In tragic news for his family and an entire state that awaited his rescue with bated breath, Tamil Nadu’s Sujith Wilson was retrieved dead from the borewell he fell into, on Tuesday. Confirming fears that the boy had been dead for sometime, Principal Secretary J Radhakrishnan told the media that the body had started decomposing.
Speaking to media persons at the site, the senior bureaucrat said, "Around 9: 30 pm, we got a report that a decomposed smell was emanating from the original borewell. We sent a medical team inside. NDRF, SDRF and fire service crack teams went in. They told us that unfortunately the body had highly decomposed. Final observations are ongoing. We have stopped digging."

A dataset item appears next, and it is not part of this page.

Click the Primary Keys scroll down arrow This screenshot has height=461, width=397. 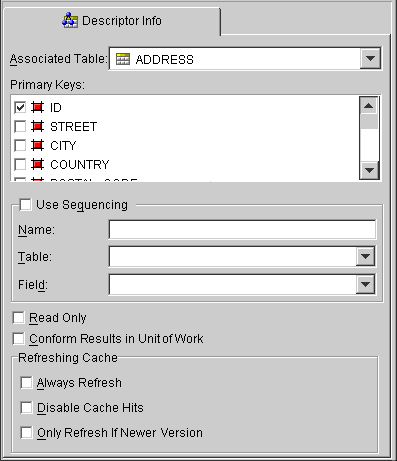tap(369, 170)
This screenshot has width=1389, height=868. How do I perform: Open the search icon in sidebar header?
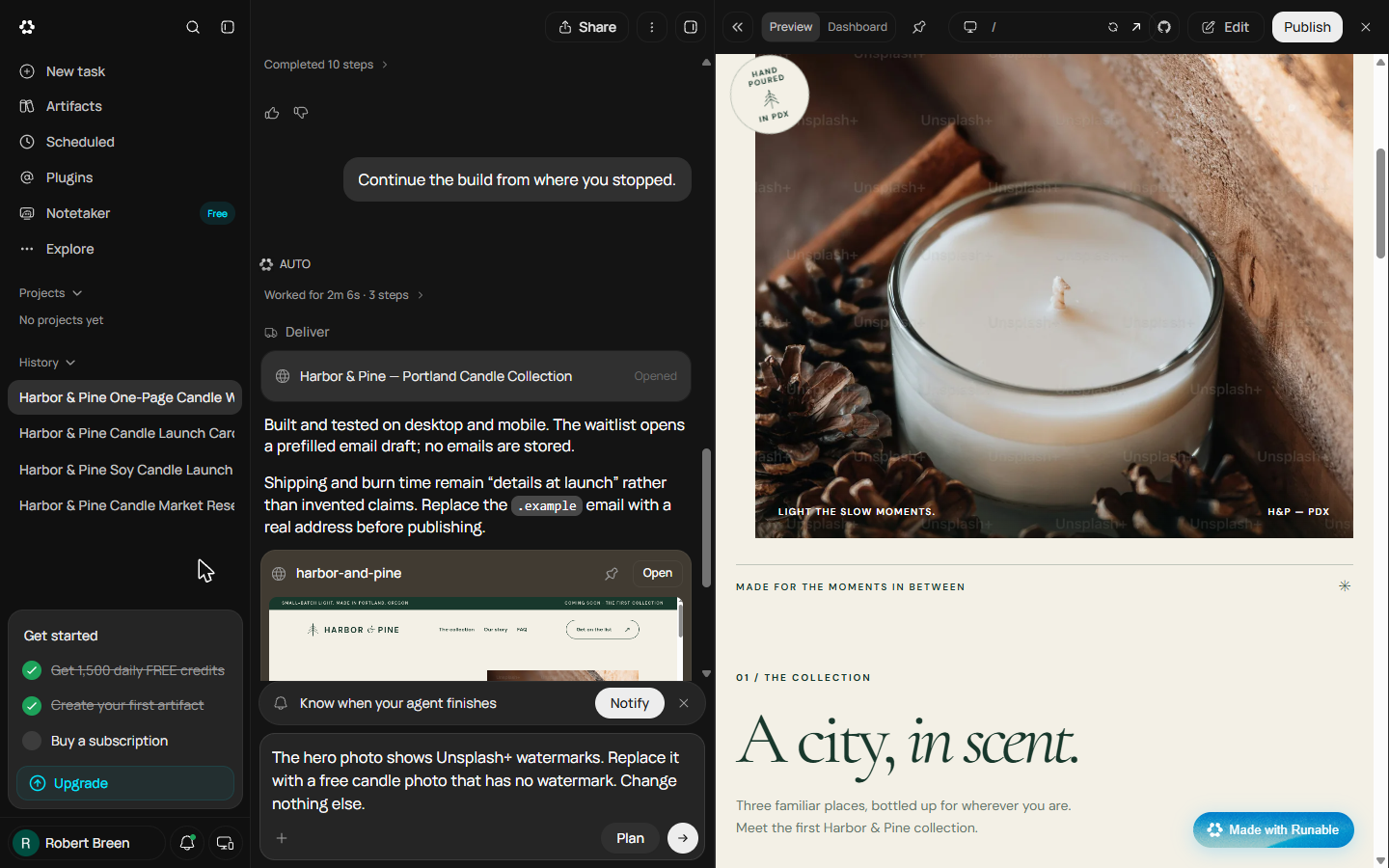click(193, 27)
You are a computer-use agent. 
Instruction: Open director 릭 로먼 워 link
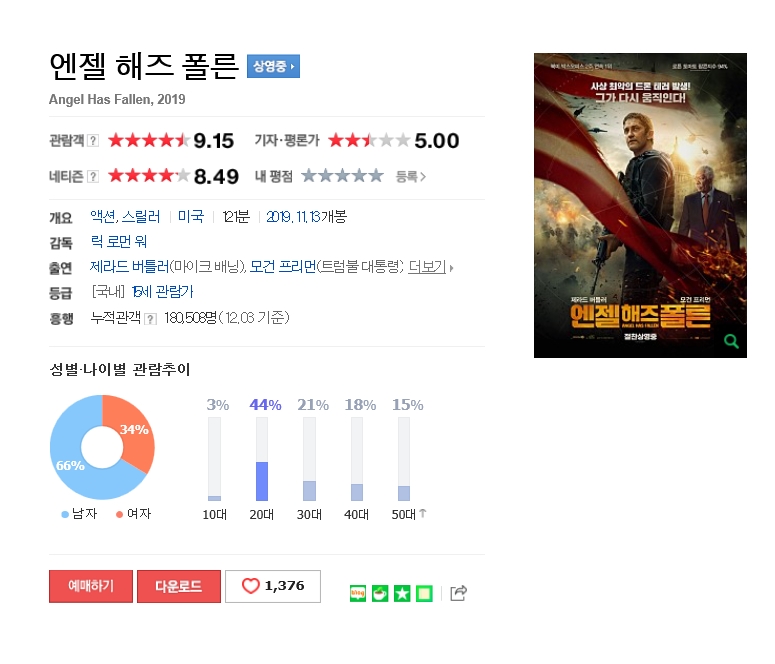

The two-year-old, who had been playing near his home in Nadukattupatti village, Trichy district, slipped and fell into the exposed borewell on Friday. While fire and rescue personnel rushed to the spot, attempts to rescue the child over four days grew increasingly complex as he slipped further down the muddy well. Over a dozen rescue teams including the NDRF, SDRF and private experts were pressed into service. With rock sediments continuing to erode, the boy, who was initially lodged at 26-feet, gradually fell deeper to 85-feet.

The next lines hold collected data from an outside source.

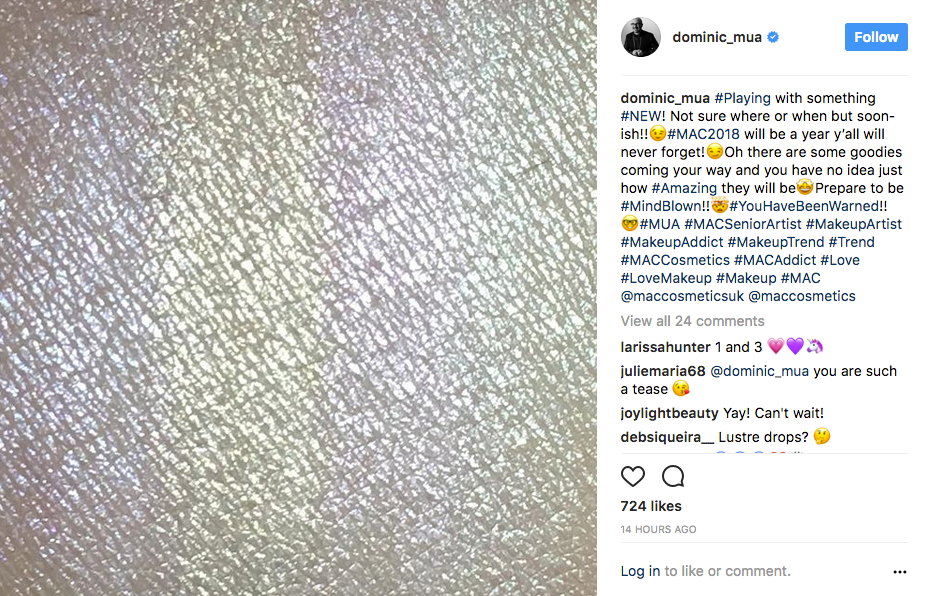Expand View all 24 comments

point(692,321)
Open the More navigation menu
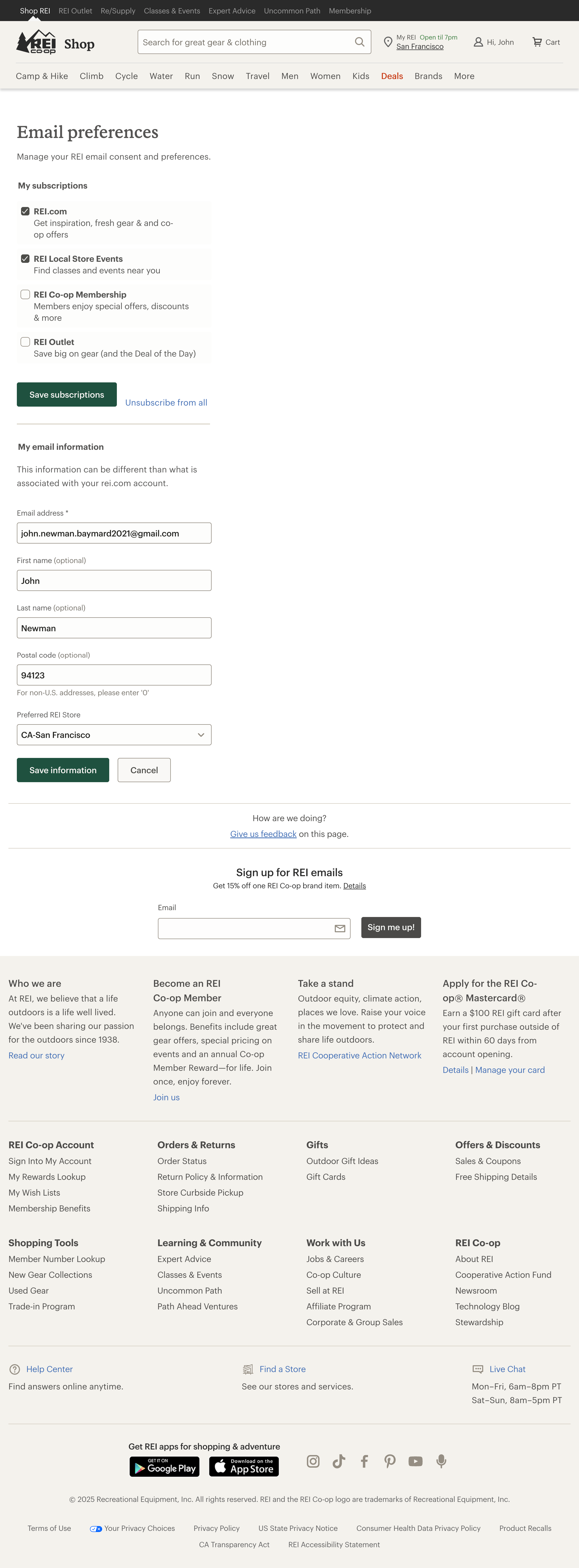Image resolution: width=579 pixels, height=1568 pixels. coord(464,76)
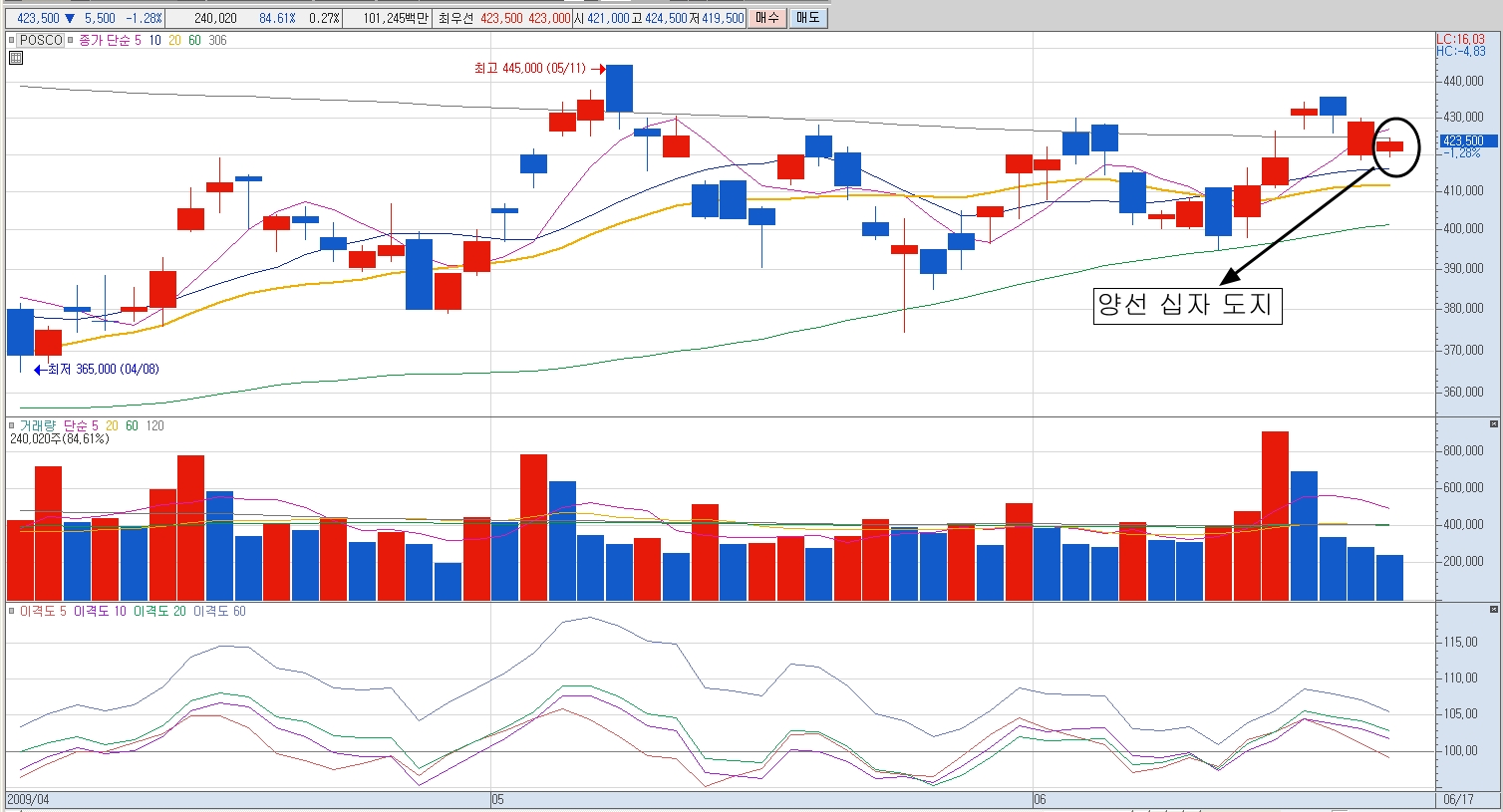Click the 매수 (buy) button
Image resolution: width=1503 pixels, height=812 pixels.
pos(767,18)
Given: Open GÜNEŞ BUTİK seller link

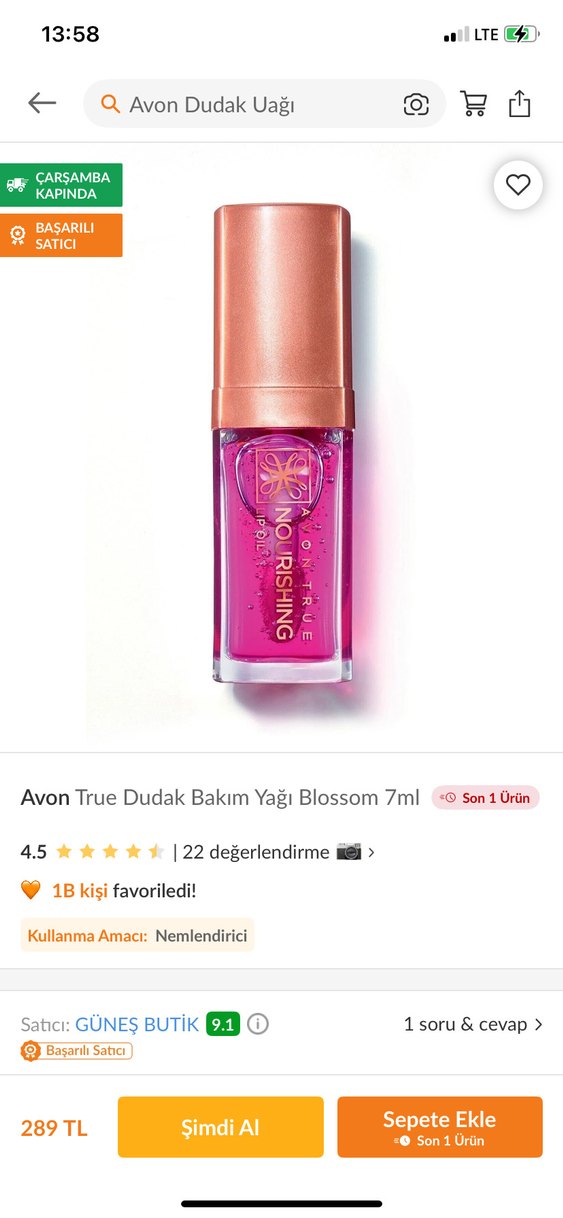Looking at the screenshot, I should point(137,1024).
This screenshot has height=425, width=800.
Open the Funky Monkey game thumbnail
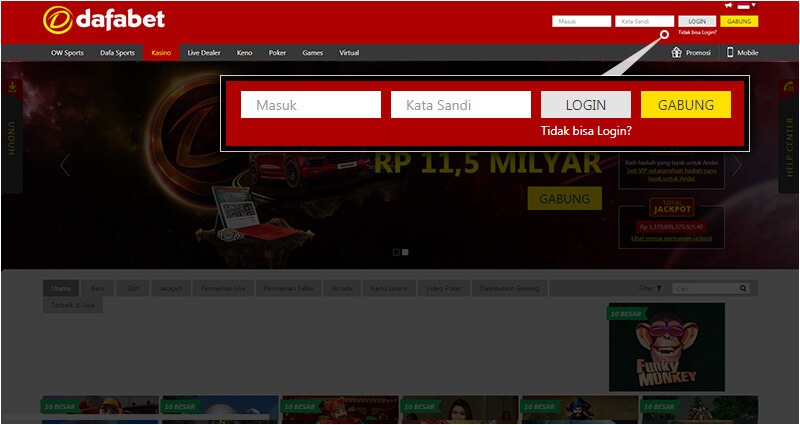(666, 347)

The body was retrieved in the wee hours of Tuesday morning. Around 4.30 am, it was taken to the government hospital.
Sujith's cries were last heard on Saturday morning around 5:30 am and for the team that worked to rescue him, it had been a race against time.

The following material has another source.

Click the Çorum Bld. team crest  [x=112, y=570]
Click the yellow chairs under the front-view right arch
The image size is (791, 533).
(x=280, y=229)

On Friday evening, hours after the child was trapped, a distraught Kala Mary, Sujith's mother, was asked to give her whimpering son some confidence. Heart-rending visuals from Nadukattupatti showed the mother looking into the pit and saying, “Don't cry, please don't cry for a little while. I will take you out, Amma will take you out. I'm right here on top.” Sujith, who was then lodged at 26-feet, responded to his mother’s pleas with a soft ‘mmm’. Putting aside her fear, the mother bravely stitched a white cloth bag that rescuers said could help lift her son. A bleary-eyed Britto Arockiaraj, Sujith's father, was relentlessly assisting the rescue personnel around the area and receiving politicians of several parties who came to meet the family. The farmer, who built the borewell in his corn field over seven years ago, was seen blaming himself for his son's accident.
The agonising news of the child's death also devastates an entire state that has been glued to its television screens over the Deepavali weekend. Prayers for the child's speedy rescue were held across churches, mosques and temples in Trichy and other districts. Thousands took to social media to amp up pressure on the state government, declaring that they would not be celebrating the festive season until Sujith is safely rescued. Actors, cricketers and other celebrities used the hashtag 'PrayforSujith' on Twitter, expressing their sadness and frustration at the child’s trauma.
Initial efforts to dig a parallel hole on Saturday to rescue Sujith was brought to a halt over rocky terrain. Four separate robotic devices brought in by expert groups led by Manikandan from Madurai, Daniel from Namakkal, Sridhar from Coimbatore, and Venkatesh from Chennai also failed to yield results, with the child being firmly lodged in the borewell. According to government officials present at the site, the machines allowed for ropes to be lowered and tightened around the wrist of the child to pull him out. However, that could not succeed due to wet mud and the inability of the child to grasp the ropes.
A parallel hole was finally drilled on Sunday using an ONGC rig and an L&T rig that later replaced the former. Tamil Nadu Deputy Chief Minister O Panneerselvam visited the family late on Sunday and informed the media that drilling was expected to take until early on Monday morning.